Gabbard’s deputy chief of staff, Alexa Henning, said in an article on social networks that they were rejected “because they politicize information”.

A spokesperson for Gabbard, Olivia Coleman, said in an email: “The director works alongside President Trump to end the armament and politicization of the intelligence community.”

Last month, the National Intelligence Council, which oversees analyzes according to information from the country’s intelligence agencies, produced a service note on the relationship between ADD and the regime of Venezuelan President Nicolas Maduro. Citing a consensus of all other intelligence agencies, except for the FBI, he concluded that the gang does not take orders or does not work in close coordination with the government of Maduro.

Trump and other administration officials said that the regime directs TDAand has cited as a basis to invoke the Act respecting extraterrestrial enemies, declaring the gang an invasion force. The law previously had not been used in war time.

The conclusion of the evaluation has become public in a Washington Post report.

It is not known if Collins and Langan-Riekhof have personally worked on the evaluation, but the directors of the Council are generally preparing for important analyzes, said a former intelligence official.

Laura Loomer, an far -right activist who pressure Social media message last month.

“Why would the leaks in the NIC try to undermine President Trump’s efforts to expel the members of the gangs of Tren of Aragua? … The senior officials of the NIC should be dismissed.”

Loomer took the credit of the recent dismissal of General Four Stars supervising the National Security Agency, General Timothy Haugh.

Democratic legislators have condemned layoffs, as well as former senior intelligence officials, one of whom accused Gabbard of having punished the seasoned analysts for providing an assessment that did not support the president’s agenda.

John Brennan, former Director of the CIA, said that dismissals “would have real reverberations” for the employees of the intelligence community.

“This is clearly a signal to tell the analysts of the intelligence community:” You say the truth, you provide an objective analysis, as you are supposed to do, you run the risk of turning, “Brennan told Nicole Wallace from MSNBC.

He added that Collins and Langan-Riekhof “are two of the most experienced, accomplished and talented analysts in the entire American intelligence community” who have worked for successive presidents of both parties since the 1990s.

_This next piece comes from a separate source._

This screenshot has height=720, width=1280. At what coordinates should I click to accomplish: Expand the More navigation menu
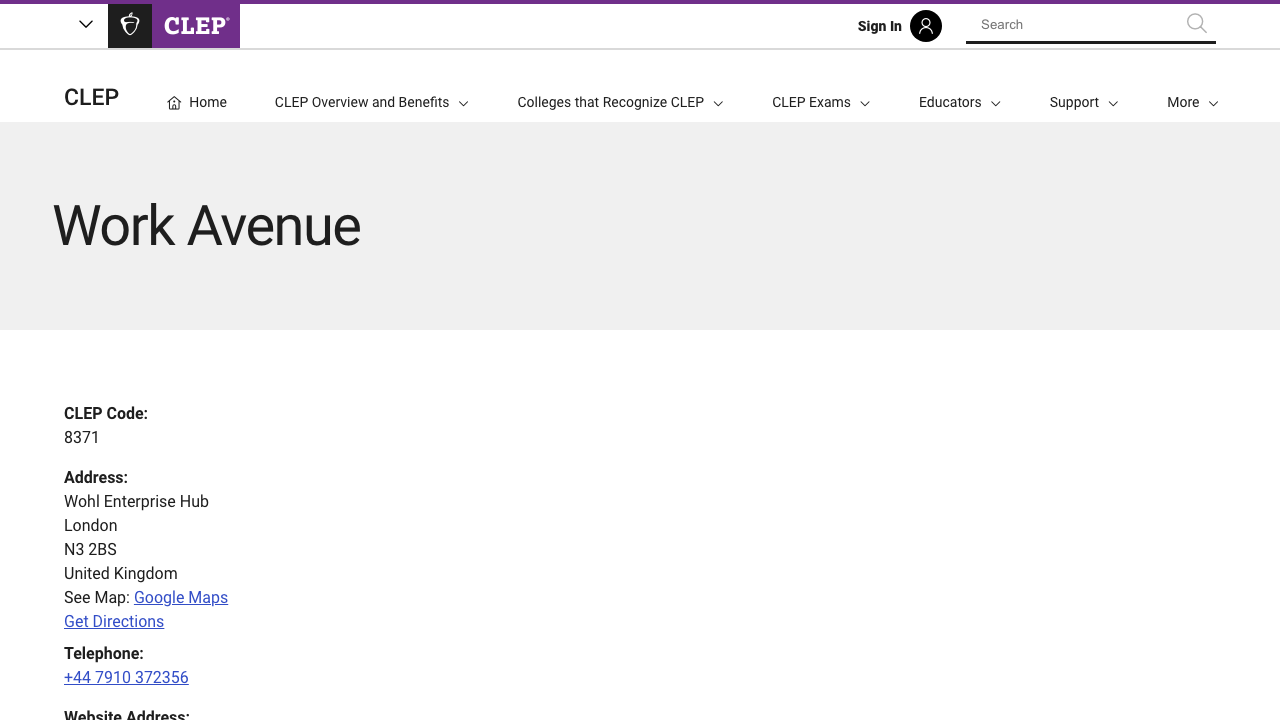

The episode suggests that intelligence professionals “must put themselves online, that there is a feeling that there must be loyalty to Donald Trump,” he said.

Jonathan Panikoff, who worked as an analyst in the National Intelligence Council, said in an article on social networks that the organization “is the heart rate of the apolitical analysis of the United States”, based on the best intelligence analysts.

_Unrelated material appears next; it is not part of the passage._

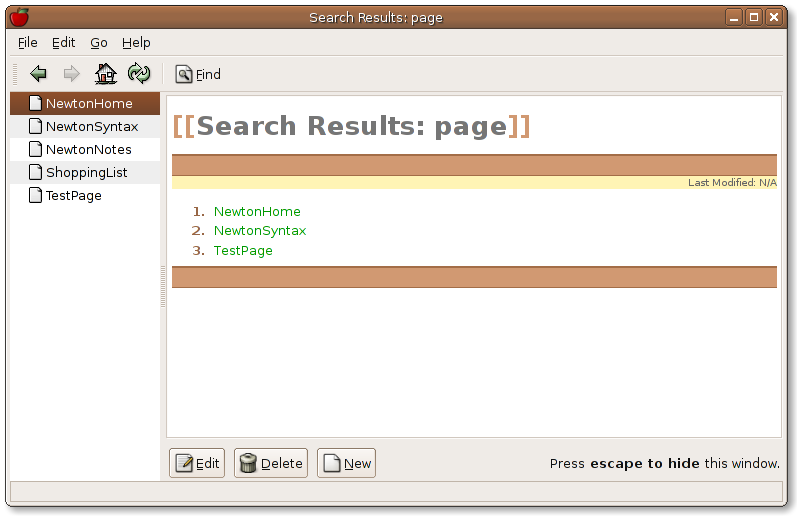Select NewtonHome in the page list
This screenshot has width=797, height=516.
88,103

Senator Mark Warner, the best democrat of the Senate intelligence committee, said in an email that Gabbard “purges intelligence officials on a report that the Trump administration finds politically embarrassing”.

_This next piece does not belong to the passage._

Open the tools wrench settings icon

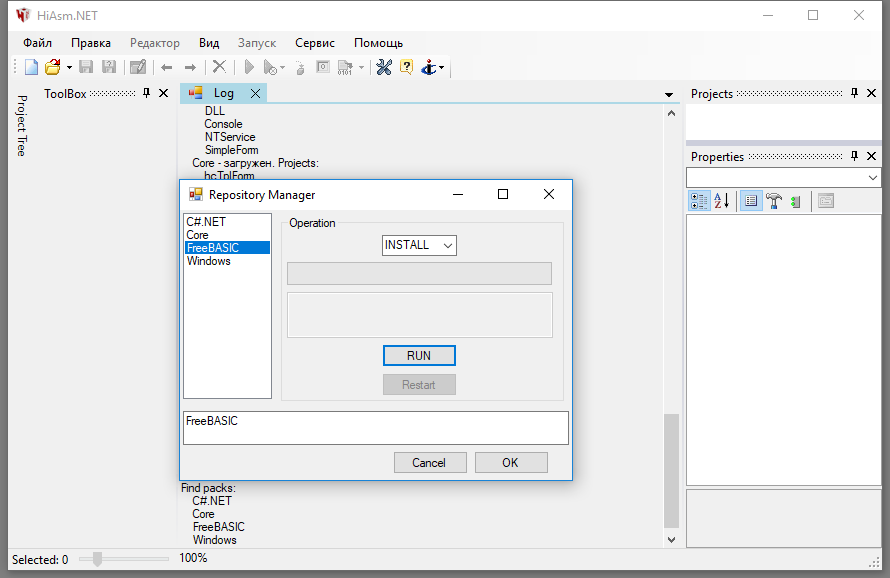click(383, 67)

Warner added: “Whatever the administration is trying to protect, it is not our national security.”

Representative Jim Himes of Connecticut, the classification democrat of the Chamber Intelligence Committee, wrote a letter In Gabbard demanding that it provides information at the congress in a week explaining the dismissal of the two senior officials.

Citing media reports that officials were dismissed due to alleged political prejudices, Himes wrote that it was “an exceptionally serious allegation to do against professional intelligence officers” which should be supported by evidence. “I ask you to provide such evidence to the committee no later than May 21,” he wrote.

Himes added that the decision to reject the officials of such an important organization in the intelligence community should have been communicated to the Congress’s intelligence committees in accordance with legal requirements.